In short, why bother going to a ‘pirate’ streaming site or P2P sharing platform when you can get the latest film from the studio directly onto the 60” TV in your home for $10? You don’t have to worry about your internet service provider reporting you to the copyright police and provided your internet connection is adequate, the sound and picture quality will be state-of-the-art. Hence the marketing and delivery of modern content has shifted from selling expensive, ‘single use’ media to promoting mainly ephemeral, very cheap content. Naturally, high-end arty blockbuster movies such as Christopher Nolan’s ‘Oppenheimer’ will always be made; but much content nowadays is of great technical quality yet, sadly, often vacuous in terms of artistic merit.

There’s a reason that music was better than it is now in the 1950s and beyond – because people paid for it, and the artists involved at least got a healthy chunk of sales and royalties. What do you suppose a modern artist receives for, say, Amazon streams? Figures indicate from Forbes – $5k out of every million streams. That’s 0.005 cents per song per purchase.
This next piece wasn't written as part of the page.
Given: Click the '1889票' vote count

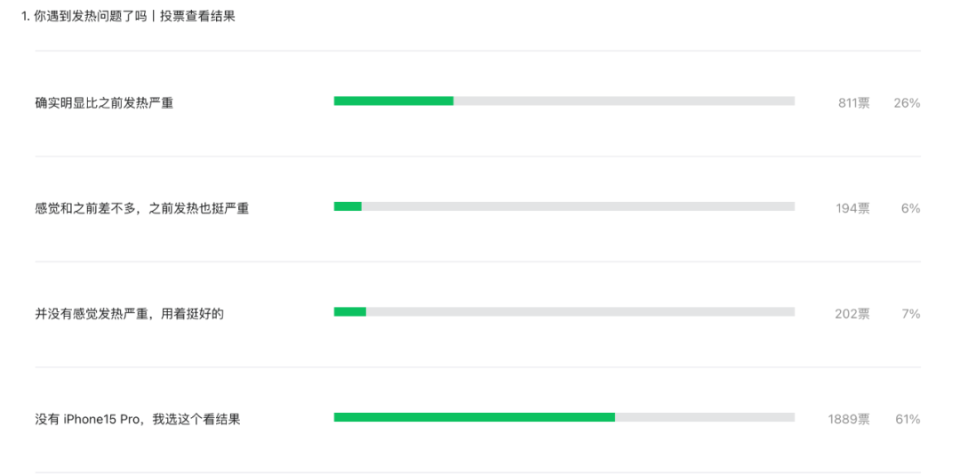Looking at the screenshot, I should 849,419.
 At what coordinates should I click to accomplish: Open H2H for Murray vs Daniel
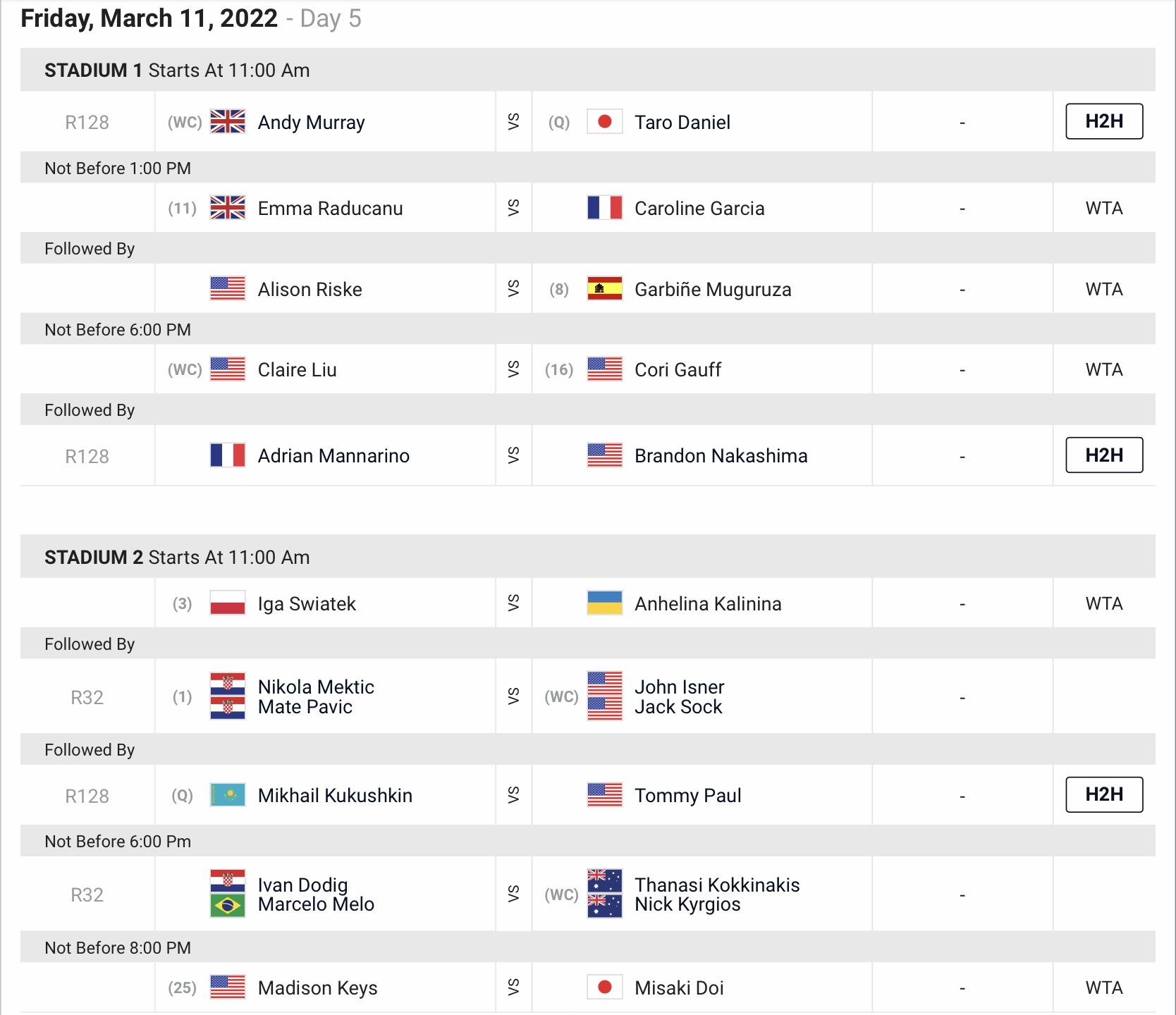[x=1104, y=121]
Compare that with a typical 5% of net profit from album sales in the 1980s. 1 million albums at a profit of say $2 per disc, that’s 5% of $2m a cool $110,000. In today’s money, that’s just over $400k.  80 times more revenue than streaming. You get what you pay for…

VPN & WordPress – Online security and international access

Unfortunately, human nature and societal inequality often cause people to try to get something for free, even when it’s reasonably priced; probably either for reasons of avarice, desperation or simply ‘sticking it to the man’.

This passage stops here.